*Problem statement*.
Please reproduce, word for word, the part of the entries that opens with the line containing "Task: Click the Users in Kapta label text" and closes with the line containing "Looking at the screenshot, I should click(512, 7).", including both of those lines.

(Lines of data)

____________

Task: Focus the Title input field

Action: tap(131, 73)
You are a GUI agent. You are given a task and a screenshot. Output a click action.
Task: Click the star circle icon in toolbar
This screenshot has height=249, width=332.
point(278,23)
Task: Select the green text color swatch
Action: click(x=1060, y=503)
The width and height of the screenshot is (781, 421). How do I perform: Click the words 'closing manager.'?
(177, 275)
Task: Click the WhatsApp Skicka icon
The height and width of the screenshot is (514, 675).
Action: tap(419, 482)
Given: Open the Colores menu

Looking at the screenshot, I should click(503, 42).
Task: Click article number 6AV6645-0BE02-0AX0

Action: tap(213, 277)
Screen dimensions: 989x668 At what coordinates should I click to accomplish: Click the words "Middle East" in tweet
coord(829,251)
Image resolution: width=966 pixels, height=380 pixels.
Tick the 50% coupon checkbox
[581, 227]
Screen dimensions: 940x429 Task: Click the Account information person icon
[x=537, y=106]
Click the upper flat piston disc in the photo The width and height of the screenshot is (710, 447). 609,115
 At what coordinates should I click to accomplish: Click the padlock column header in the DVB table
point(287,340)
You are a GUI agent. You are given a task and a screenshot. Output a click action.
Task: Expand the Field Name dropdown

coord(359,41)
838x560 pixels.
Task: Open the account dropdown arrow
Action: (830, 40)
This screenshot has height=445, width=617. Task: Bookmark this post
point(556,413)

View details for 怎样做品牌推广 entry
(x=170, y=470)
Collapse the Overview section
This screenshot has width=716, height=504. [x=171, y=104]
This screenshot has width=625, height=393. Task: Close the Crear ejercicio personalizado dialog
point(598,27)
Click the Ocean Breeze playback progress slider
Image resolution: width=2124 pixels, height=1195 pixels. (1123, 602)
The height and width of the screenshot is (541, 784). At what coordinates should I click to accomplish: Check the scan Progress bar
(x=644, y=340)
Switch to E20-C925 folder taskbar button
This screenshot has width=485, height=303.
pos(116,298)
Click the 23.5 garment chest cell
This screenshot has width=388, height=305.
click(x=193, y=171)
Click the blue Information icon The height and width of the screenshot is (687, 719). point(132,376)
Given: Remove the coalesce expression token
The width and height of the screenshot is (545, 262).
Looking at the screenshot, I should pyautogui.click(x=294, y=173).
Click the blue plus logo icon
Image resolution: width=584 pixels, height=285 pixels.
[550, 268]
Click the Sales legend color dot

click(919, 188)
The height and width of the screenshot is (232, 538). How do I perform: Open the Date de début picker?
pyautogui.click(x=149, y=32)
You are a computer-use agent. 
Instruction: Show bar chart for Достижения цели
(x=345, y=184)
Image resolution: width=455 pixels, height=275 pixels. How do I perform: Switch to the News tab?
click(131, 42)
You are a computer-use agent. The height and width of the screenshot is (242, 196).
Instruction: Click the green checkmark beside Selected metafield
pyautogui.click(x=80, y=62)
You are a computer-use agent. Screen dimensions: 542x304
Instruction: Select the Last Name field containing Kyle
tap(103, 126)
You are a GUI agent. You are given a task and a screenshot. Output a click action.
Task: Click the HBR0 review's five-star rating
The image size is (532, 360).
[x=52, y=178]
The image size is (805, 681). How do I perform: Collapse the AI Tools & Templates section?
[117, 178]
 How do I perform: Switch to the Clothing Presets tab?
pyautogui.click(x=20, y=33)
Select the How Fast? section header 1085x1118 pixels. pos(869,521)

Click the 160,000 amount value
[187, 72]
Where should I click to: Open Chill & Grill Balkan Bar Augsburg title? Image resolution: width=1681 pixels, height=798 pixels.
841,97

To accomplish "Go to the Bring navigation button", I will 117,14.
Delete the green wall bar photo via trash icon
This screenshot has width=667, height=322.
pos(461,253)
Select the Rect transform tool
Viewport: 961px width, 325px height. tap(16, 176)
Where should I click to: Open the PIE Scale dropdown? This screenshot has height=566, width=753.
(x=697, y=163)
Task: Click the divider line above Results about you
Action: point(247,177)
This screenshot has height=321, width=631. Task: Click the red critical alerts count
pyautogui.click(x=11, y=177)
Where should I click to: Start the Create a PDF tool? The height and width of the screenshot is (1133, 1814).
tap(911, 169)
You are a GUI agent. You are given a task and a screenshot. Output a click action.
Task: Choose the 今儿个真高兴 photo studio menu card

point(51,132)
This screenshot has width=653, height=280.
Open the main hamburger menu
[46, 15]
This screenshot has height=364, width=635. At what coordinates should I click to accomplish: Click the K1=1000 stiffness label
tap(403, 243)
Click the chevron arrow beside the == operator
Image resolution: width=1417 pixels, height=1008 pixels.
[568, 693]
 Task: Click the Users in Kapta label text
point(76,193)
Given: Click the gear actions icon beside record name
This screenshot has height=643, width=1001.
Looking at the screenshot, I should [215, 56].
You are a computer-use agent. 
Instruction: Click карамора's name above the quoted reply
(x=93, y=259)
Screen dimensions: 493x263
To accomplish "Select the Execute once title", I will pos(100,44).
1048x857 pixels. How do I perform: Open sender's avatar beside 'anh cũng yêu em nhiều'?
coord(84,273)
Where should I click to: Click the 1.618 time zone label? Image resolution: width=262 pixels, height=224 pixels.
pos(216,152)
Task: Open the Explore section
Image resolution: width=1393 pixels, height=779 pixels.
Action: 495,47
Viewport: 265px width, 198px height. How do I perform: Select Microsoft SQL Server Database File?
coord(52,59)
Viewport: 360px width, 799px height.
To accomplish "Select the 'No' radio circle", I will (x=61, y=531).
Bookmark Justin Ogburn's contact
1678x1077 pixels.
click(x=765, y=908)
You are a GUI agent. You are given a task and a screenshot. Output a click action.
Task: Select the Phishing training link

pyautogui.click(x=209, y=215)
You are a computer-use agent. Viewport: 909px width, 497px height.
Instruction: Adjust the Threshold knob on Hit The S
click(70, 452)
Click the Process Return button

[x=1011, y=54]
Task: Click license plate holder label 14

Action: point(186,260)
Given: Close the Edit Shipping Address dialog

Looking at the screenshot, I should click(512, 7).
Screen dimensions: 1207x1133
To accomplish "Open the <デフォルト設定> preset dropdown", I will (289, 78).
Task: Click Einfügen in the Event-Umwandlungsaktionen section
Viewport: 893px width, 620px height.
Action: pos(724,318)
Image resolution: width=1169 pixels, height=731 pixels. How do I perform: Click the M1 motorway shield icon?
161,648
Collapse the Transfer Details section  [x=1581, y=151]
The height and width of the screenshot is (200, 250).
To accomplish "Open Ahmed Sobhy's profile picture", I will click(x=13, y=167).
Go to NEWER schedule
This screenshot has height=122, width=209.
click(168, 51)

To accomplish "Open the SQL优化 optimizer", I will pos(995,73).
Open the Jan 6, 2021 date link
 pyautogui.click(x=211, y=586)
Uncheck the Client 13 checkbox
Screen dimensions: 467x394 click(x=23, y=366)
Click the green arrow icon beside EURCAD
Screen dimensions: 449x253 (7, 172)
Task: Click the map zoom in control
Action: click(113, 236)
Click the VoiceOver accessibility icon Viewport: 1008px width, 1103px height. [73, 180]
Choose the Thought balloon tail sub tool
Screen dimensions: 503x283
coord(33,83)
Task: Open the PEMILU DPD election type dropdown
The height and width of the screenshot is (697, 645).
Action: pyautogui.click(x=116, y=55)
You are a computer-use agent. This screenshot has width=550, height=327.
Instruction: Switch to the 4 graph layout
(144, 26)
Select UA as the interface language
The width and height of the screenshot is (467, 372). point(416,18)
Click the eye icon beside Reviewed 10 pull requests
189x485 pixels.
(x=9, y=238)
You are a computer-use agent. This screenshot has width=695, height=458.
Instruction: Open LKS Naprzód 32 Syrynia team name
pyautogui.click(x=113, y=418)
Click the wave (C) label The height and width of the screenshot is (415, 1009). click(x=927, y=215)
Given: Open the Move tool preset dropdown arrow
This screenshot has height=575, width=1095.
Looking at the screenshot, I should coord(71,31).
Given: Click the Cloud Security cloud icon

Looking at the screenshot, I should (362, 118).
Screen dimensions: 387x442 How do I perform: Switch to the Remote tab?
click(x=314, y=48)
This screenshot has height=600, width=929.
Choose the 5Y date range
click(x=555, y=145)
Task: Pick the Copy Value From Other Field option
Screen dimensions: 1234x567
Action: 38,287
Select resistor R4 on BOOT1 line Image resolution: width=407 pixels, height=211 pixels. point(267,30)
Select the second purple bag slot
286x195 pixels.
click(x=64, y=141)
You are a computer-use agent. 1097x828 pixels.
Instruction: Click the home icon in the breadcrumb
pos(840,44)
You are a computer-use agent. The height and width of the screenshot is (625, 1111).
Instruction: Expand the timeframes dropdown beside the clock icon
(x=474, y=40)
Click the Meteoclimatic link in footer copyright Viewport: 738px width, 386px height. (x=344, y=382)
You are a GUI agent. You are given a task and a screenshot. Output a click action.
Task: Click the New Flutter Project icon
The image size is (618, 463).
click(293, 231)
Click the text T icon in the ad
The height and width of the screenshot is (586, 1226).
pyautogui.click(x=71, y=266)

____________

*Worked solution*.
 Task: Click the Users in Kapta label text
point(76,193)
Given: Click the gear actions icon beside record name
This screenshot has height=643, width=1001.
Looking at the screenshot, I should [215, 56].
You are a computer-use agent. 
Instruction: Click карамора's name above the quoted reply
(x=93, y=259)
Screen dimensions: 493x263
To accomplish "Select the Execute once title", I will pos(100,44).
1048x857 pixels. How do I perform: Open sender's avatar beside 'anh cũng yêu em nhiều'?
coord(84,273)
Where should I click to: Click the 1.618 time zone label? Image resolution: width=262 pixels, height=224 pixels.
pos(216,152)
Task: Open the Explore section
Image resolution: width=1393 pixels, height=779 pixels.
Action: 495,47
Viewport: 265px width, 198px height. How do I perform: Select Microsoft SQL Server Database File?
coord(52,59)
Viewport: 360px width, 799px height.
To accomplish "Select the 'No' radio circle", I will (x=61, y=531).
Bookmark Justin Ogburn's contact
1678x1077 pixels.
click(x=765, y=908)
You are a GUI agent. You are given a task and a screenshot. Output a click action.
Task: Select the Phishing training link

pyautogui.click(x=209, y=215)
You are a computer-use agent. Viewport: 909px width, 497px height.
Instruction: Adjust the Threshold knob on Hit The S
click(70, 452)
Click the Process Return button

[x=1011, y=54]
Task: Click license plate holder label 14

Action: point(186,260)
Given: Close the Edit Shipping Address dialog

Looking at the screenshot, I should click(512, 7).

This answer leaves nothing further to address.